**PROBLEM STATEMENT:**
Among the entries below, how many lines include "will"? Answer with the number only.

**DATA SHOWN:**
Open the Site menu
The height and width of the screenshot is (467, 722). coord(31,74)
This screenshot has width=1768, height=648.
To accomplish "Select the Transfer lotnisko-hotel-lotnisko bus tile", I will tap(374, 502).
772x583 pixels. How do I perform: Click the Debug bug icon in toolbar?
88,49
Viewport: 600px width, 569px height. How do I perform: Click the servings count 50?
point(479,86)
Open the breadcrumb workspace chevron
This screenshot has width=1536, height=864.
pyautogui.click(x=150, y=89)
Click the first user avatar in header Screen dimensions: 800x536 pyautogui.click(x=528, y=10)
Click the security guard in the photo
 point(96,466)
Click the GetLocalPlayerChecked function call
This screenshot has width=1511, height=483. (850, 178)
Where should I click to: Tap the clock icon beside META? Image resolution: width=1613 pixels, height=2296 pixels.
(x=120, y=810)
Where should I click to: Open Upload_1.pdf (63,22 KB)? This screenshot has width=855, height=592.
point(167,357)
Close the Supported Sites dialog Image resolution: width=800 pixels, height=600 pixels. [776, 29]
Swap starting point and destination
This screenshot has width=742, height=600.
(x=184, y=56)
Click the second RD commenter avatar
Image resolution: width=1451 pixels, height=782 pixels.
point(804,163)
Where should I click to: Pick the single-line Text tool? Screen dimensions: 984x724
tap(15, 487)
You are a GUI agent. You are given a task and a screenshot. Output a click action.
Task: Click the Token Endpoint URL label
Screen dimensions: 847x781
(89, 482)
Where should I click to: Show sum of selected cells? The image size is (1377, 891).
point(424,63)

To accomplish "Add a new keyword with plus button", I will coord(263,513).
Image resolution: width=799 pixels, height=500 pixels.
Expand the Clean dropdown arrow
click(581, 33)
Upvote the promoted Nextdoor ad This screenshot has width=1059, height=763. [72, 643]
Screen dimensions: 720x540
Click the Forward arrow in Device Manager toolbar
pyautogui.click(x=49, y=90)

**EXERCISE OUTPUT:**
2